De même, l'agenda « maladies émergentes » doit être lié à celui du Big data et d'internet. Arnaud Fontanet parlera mieux que moi de l'intérêt de ces outils pour la surveillance épidémiologique. En tout état de cause, il faut garder un oeil sur ce qui se passe dans les profondeurs des réseaux sociaux. Avec Laetitia Atlani, anthropologue, j'ai pu démontrer, à propos de H1N1, combien le fait d'aller au-delà de la surface des blogs officiels permettait de mettre au jour une géographie de la rumeur et la réémergence de la figure du bouc-émissaire. Voilà un élément essentiel à prendre en compte.

Ensuite, il faut évidemment relier la lutte contre les maladies émergentes aux nouveaux objectifs post-2015 du développement durable qui vont être adoptés en septembre prochain à New York : il est crucial de se caler sur ces objectifs. J'aurais pu vous présenter le schéma stratégique « idéal » de lutte contre l'épidémie d'Ebola défini pour le district de Macenta, qui fut l'un des tout premiers touchés en Guinée. La réalité est tout autre : la surveillance épidémiologique n'était effectuée que par un demi-temps plein disposant comme seul outil... d'un cahier d'écolier. Faute de résoudre le problème du financement et du renforcement structurel des systèmes de santé, la riposte aux épidémies continuera de ressembler au tonneau des Danaïdes.

Selon les projections que j'ai faites en tant qu'économètre sur les tendances actuelles, même en étant optimiste, en 2030, cent dollars seulement seront disponibles par personne en Afrique subsaharienne et en Asie du Sud-Est pour les dépenses de santé, toutes sources de financement comprises. Cette somme est insuffisante. Il est nécessaire de trouver des solutions permettant de mettre en place des couvertures maladies universelles garantissant l'accès aux soins et médicaments essentiels.

Enfin, le changement climatique est au coeur des préoccupations et de l'agenda diplomatique de notre pays, avec la Cop21, qui se tiendra à Paris en décembre prochain. Il est là aussi crucial de faire le lien. Les exemples de maladies dites climato-sensibles - fièvre catarrhale ovine, virus du Nil occidental... - ne manquent pas. La pluviométrie, les pics de chaleur ou la prolifération de bio-agresseurs dans les cultures tropicales ont des liens directs avec la remontée vers le Nord de maladies jusque-là confinées dans les zones intertropicales ainsi qu'avec les phénomènes de malnutrition ou de migrations humaines. Je citerai ce proverbe peul « l'herbe ne pousse pas, le mil ne pousse pas, alors il faut t'enfuir », qui illustre bien le lien entre changement climatique, mouvement des populations et circulation potentielle d'agents pathogènes.

Pour terminer, puisque le président Karoutchi nous y a encouragés, Jean-François Delfraissy, de l'Institut de microbiologie et des maladies infectieuses, Michel Eddi, président du Cirad, et moi-même sommes volontaires pour vous aider, mesdames, messieurs les sénateurs, à rédiger deux amendements qui pourraient nous être fortement utiles dans les mois à venir.

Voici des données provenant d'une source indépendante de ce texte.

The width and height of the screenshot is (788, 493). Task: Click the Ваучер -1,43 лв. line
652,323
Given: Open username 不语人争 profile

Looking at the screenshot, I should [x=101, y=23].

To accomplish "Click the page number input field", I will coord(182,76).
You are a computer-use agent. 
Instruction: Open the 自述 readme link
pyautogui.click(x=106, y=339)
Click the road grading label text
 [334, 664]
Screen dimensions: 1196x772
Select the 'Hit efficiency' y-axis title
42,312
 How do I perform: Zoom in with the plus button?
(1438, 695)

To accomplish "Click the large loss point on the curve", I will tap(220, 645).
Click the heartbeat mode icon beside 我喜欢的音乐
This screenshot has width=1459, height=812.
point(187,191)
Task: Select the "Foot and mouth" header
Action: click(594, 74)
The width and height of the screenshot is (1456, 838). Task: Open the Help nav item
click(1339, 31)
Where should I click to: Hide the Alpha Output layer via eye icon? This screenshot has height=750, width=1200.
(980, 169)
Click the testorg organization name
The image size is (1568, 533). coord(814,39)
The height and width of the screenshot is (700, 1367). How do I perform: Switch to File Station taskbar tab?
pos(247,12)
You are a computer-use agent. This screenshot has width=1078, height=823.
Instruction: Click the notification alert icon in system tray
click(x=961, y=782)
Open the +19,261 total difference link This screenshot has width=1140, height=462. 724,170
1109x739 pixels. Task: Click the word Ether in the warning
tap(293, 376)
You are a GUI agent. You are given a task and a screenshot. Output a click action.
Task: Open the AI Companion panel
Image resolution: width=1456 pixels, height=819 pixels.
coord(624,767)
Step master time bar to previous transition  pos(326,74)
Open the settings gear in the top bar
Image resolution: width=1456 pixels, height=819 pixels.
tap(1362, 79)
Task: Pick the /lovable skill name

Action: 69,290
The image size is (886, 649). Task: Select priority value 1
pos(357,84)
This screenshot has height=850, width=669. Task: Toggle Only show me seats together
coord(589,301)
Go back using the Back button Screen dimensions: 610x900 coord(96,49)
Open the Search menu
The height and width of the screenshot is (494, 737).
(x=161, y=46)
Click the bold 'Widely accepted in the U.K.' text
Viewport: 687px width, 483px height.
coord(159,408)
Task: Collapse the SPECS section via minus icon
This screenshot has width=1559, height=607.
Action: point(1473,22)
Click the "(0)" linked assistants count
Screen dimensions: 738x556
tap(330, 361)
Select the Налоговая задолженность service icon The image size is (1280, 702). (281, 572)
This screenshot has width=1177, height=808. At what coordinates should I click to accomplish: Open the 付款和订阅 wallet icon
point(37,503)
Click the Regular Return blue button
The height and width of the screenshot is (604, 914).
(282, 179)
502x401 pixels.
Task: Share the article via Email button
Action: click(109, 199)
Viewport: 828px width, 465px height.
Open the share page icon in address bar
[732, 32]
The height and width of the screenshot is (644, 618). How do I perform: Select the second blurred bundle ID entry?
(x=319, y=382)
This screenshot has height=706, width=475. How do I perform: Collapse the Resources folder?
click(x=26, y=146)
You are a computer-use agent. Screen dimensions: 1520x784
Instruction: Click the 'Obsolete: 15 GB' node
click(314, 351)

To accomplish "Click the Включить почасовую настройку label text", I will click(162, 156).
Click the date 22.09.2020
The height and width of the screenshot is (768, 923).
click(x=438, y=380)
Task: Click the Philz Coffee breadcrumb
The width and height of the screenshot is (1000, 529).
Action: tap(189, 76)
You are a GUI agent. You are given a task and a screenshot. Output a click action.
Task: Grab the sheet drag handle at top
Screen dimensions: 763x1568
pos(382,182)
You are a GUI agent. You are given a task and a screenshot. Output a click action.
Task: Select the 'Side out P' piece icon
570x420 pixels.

Premièrement, il faut absolument, dans la programmation de la recherche, au niveau tant national qu'européen, flécher les appels à projet vers les pays du Sud, car, sans cela, à prétendre que la recherche au Sud est partout, elle finit par n'être nulle part.

Deuxièmement, nous avons besoin, du fait de la crise budgétaire générale, de financements pour avancer. L'aide au développement a des moyens. Un amendement pourrait prévoir que, dans tout grand projet d'infrastructure ou tout grand projet bénéficiant de l'aide publique française au développement, un pourcentage modeste, à hauteur de 5 %, voire 10 %, est dévolu à un programme d'évaluation, de recherche ou d'appui scientifique, comme le font déjà les agences de développement anglo-saxonnes.